Dr. Knopman Presents EMBOLISE Results at Stroke Conference

Jared Knopman, MD, Director of Cerebrovascular Surgery and Interventional Neuroradiology, last week presented results of the EMBOLISE trial at the International Stroke Conference (ISC) 2024 in Phoenix, Arizona.  Dr. Knopman has been pioneering the use of endovascular treatment of subdural hematomas for nearly a decade, and he was the national Co-PI for the EMBOLISE trial. His ISC presentation reported on 400 patients treated across nearly 40 national centers.   

The trial, which analyzed the role of MMA embolization in patients undergoing surgical evacuation of subdural hematoma, showed powerful, statistically significant benefits for patients. Endovascular embolization of the middle meningeal artery (MMA) was shown to reduce hematoma recurrence rates in patients who had undergone surgery by three-fold compared to surgery alone, with no increase in adverse events.  The trial evaluating the role of embolization in non-surgical subdural hematoma patients is ongoing and expected to complete enrollment later this year. 

“It is extremely gratifying to present evidence supporting what I have developed and personally seen over the past decade,” says Dr.
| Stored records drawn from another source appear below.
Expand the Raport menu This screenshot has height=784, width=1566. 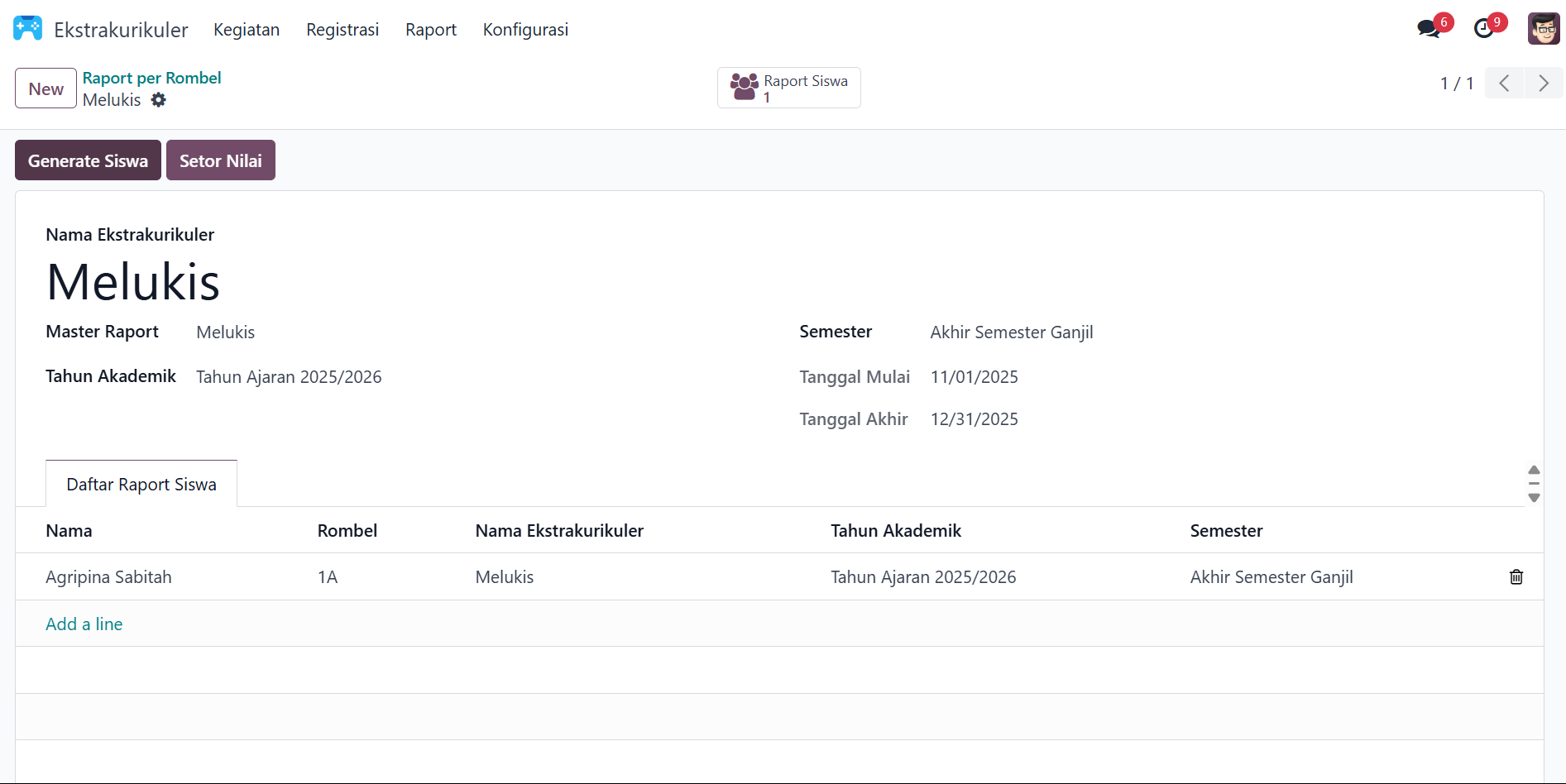coord(430,30)
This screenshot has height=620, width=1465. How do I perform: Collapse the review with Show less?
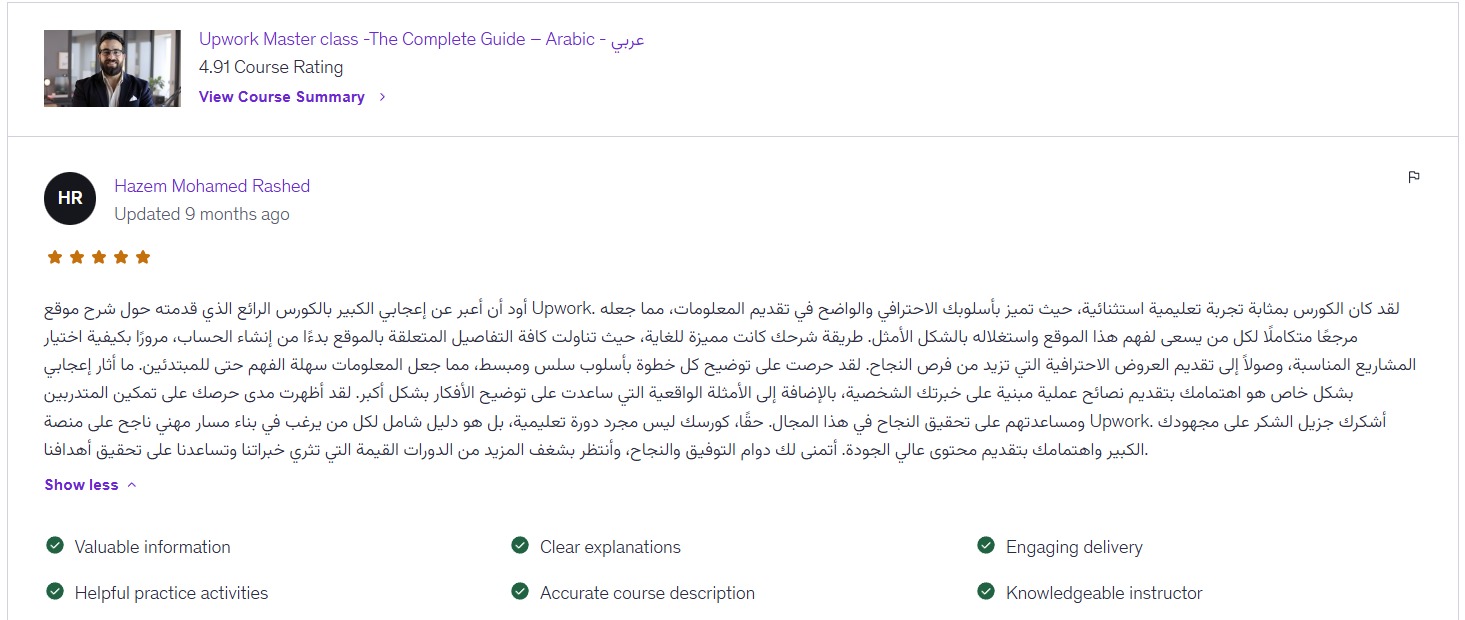point(81,485)
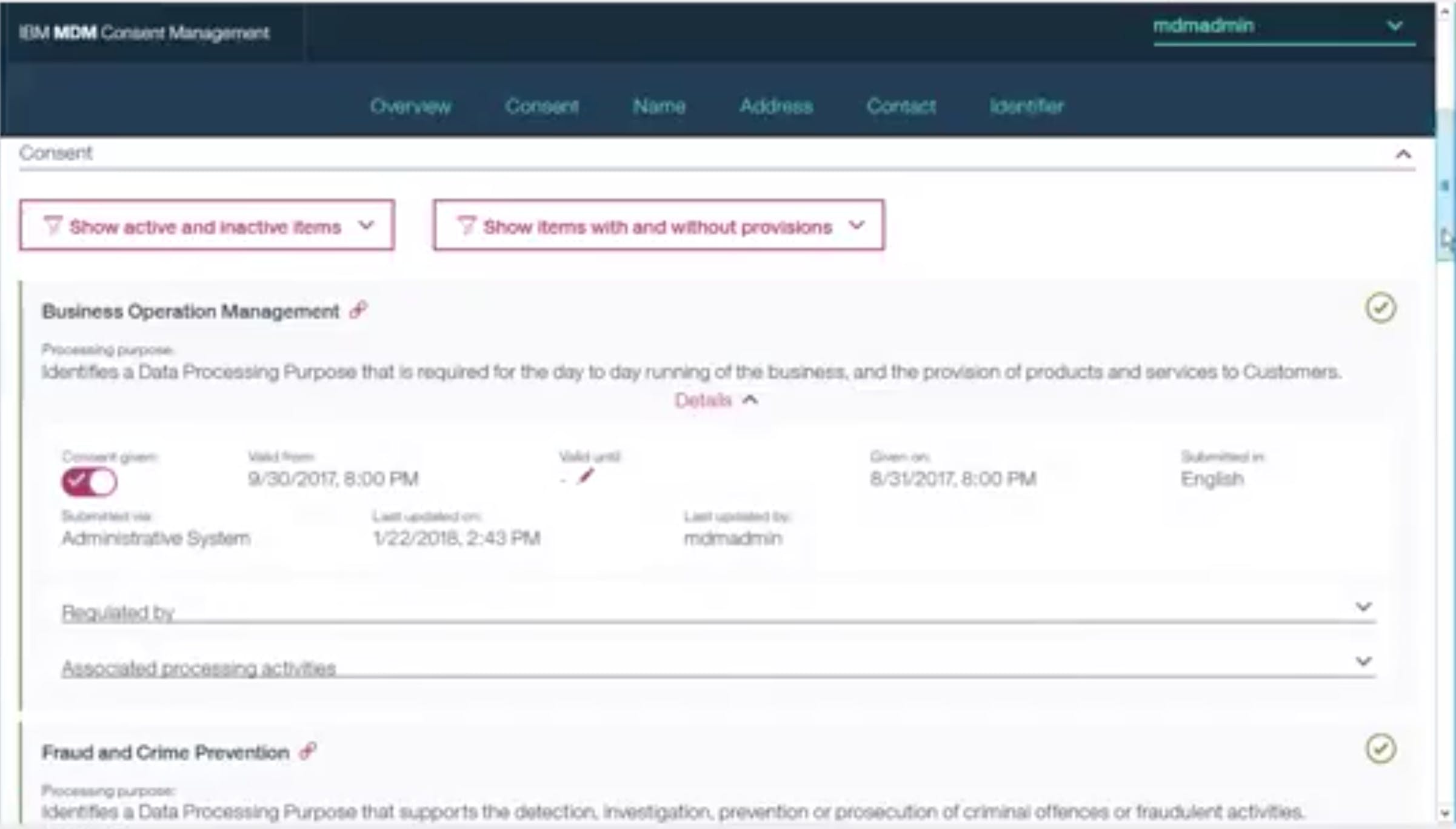Go to the Overview tab
The image size is (1456, 829).
(410, 106)
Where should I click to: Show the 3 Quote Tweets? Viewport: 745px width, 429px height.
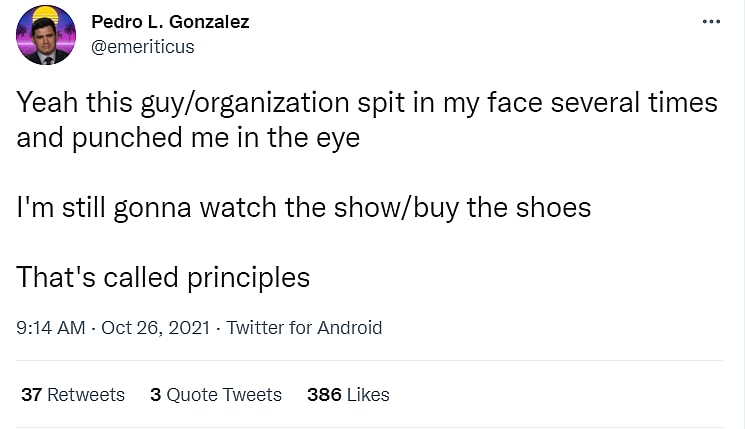tap(216, 394)
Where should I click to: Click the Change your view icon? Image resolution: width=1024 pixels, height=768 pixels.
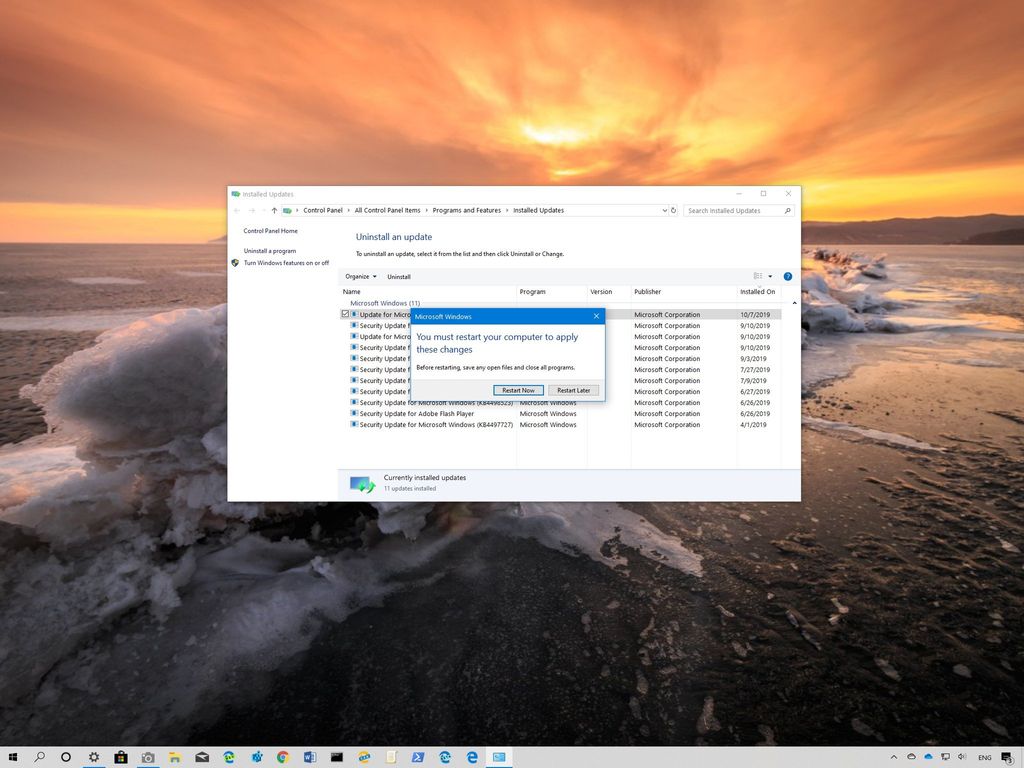point(756,277)
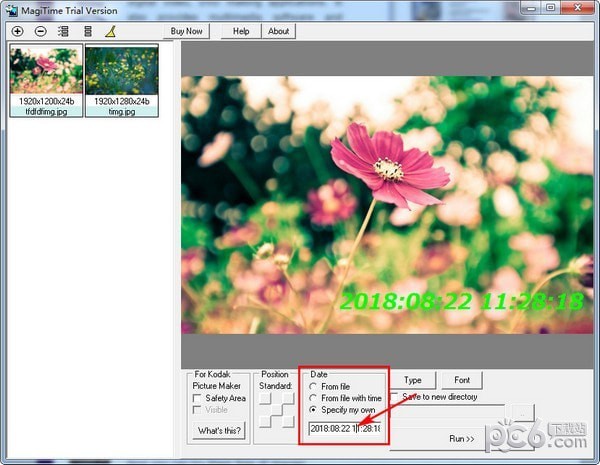The width and height of the screenshot is (600, 465).
Task: Select bottom-left standard position square
Action: pos(265,422)
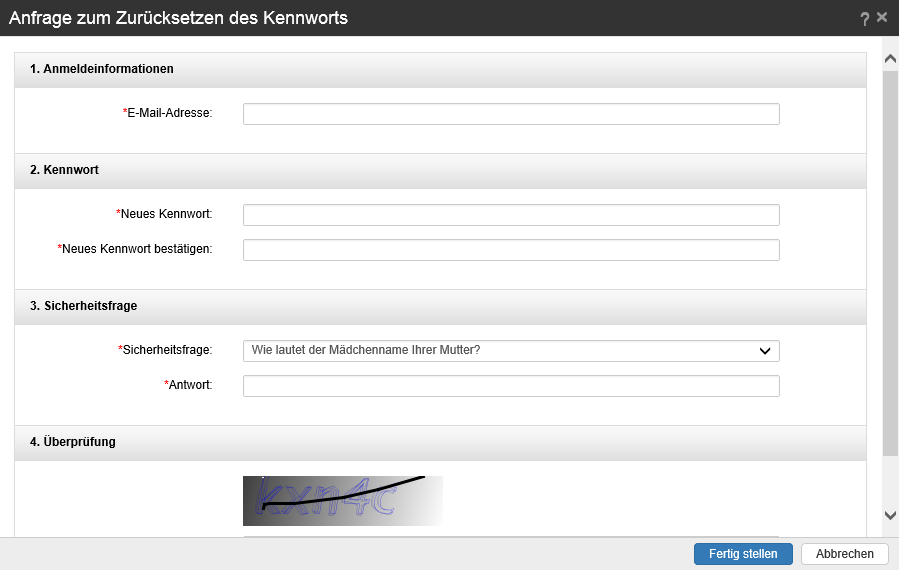
Task: Open the Sicherheitsfrage dropdown list
Action: coord(511,351)
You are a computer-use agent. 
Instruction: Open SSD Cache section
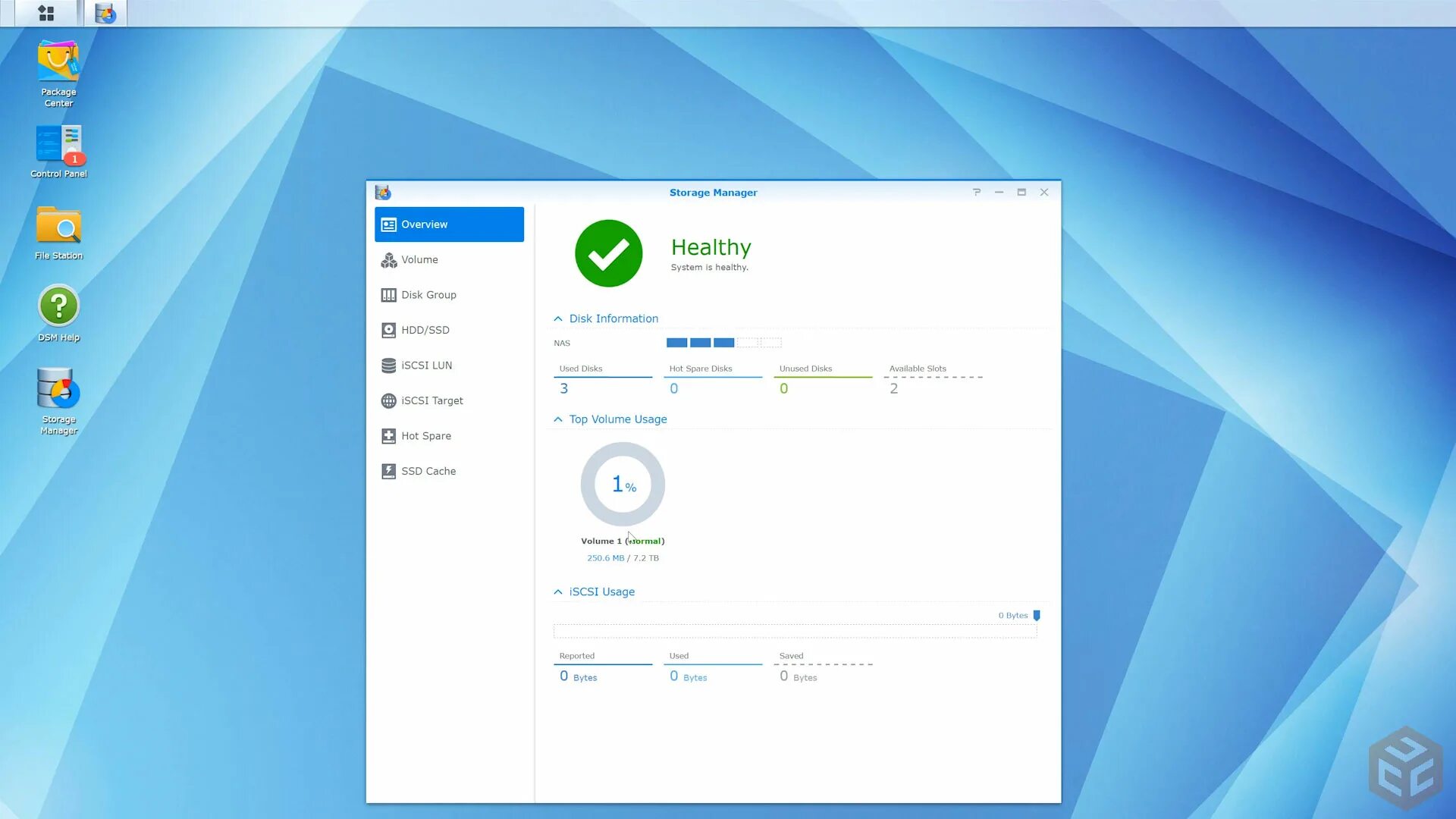point(428,472)
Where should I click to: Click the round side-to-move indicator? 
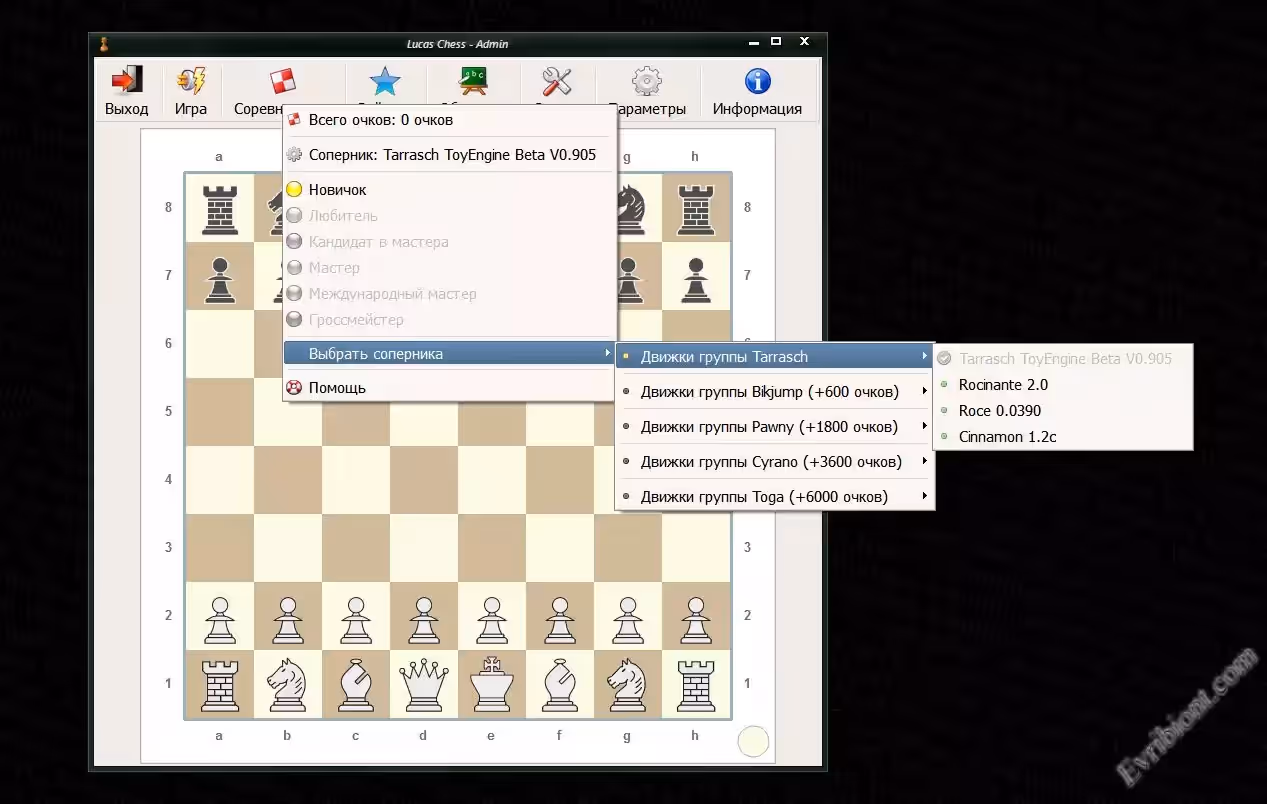tap(753, 741)
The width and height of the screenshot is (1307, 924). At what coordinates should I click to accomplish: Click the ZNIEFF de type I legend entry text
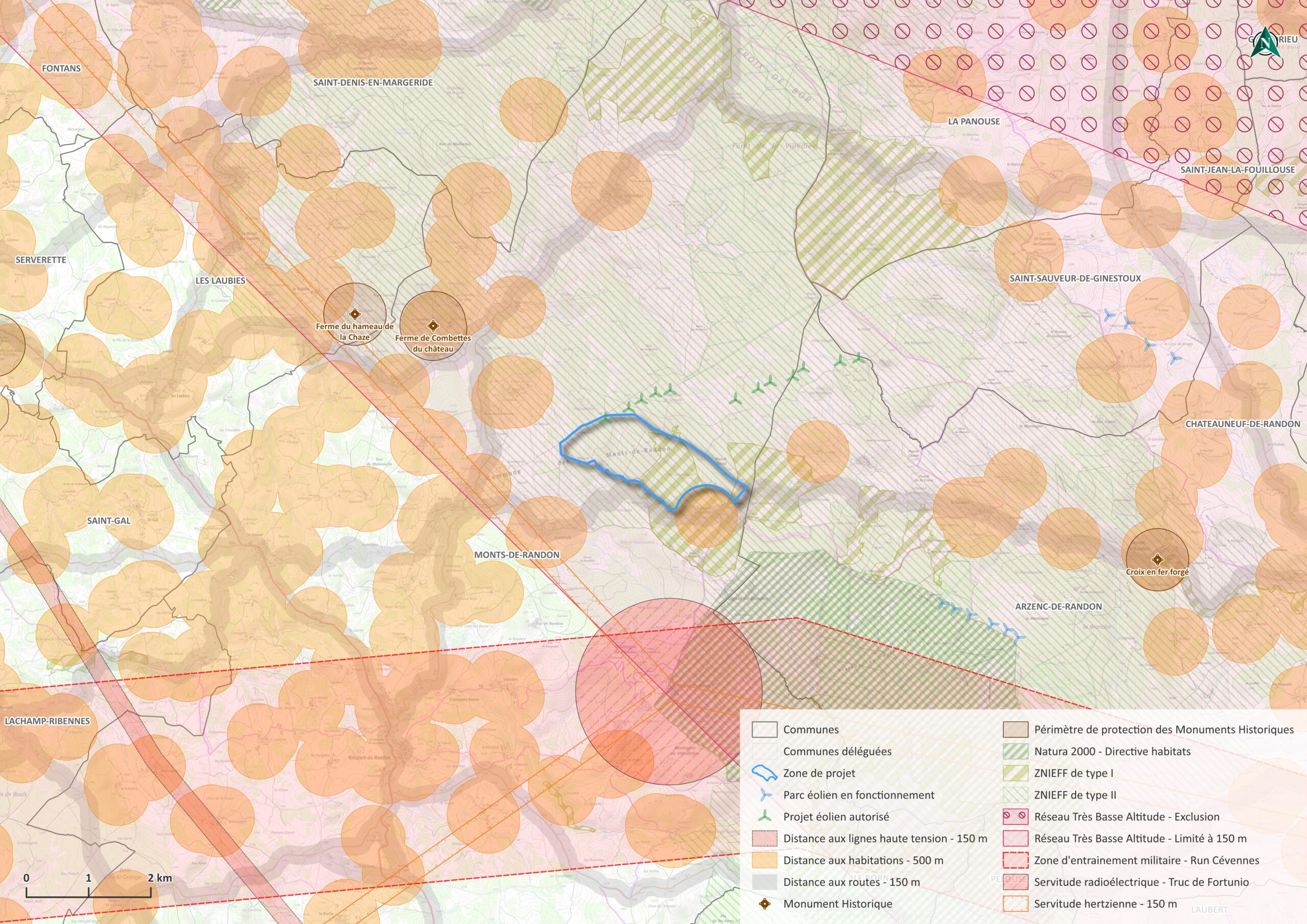1074,773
Knopman. “Discovering that subdural hematomas have an arterial component that could be treated with embolization dramatically changed the landscape of our understanding of this pathology, and allowed us to conduct this trial. Sparing patients the risks of open surgery is a major advance in neurosurgery, and I am delighted to be among the first to offer it and now officially see it become part of standard of care. I look forward to seeing the procedure become available in hospitals everywhere, offering thousands of patients annually the benefits of this advance.”

The nationwide FDA-approved trial was designed based on Dr. Knopman’s early results and publications, using the Onyx Liquid Embolic System (LES) to treat chronic subdural hematomas, which is a common condition in elderly patients. (Read Comeback of the Year, the story of the 2017 patient who agreed to be the first one treated with this innovative procedure, which got him back to running in just a few weeks.) Dr. Knopman had first published the results of the procedure in the journal Operative Neurosurgery in 2017, reporting on the first five patients in the world treated with embolization in lieu of open surgery.

“I am proud of Dr. Knopman for once again demonstrating the innovation and creativity of our neurosurgical team,” says Dr. Philip Stieg, Chairman of Neurological Surgery at NewYork-Presbyterian/Weill Cornell Medical Center. “The benefits to patients are significant when we can offer them a treatment that effectively treats a pathology while minimizing intrusion into the brain. This is a major advance for the most common neurosurgical disease, and it’s very much in keeping with our drive to develop minimally invasive treatments for a wide range of neurosurgical conditions.”

The ISC is the annual meeting hosted by the American Stroke Association, part of the American Heart Association, dedicated to the science and treatment of cerebrovascular disease and brain health.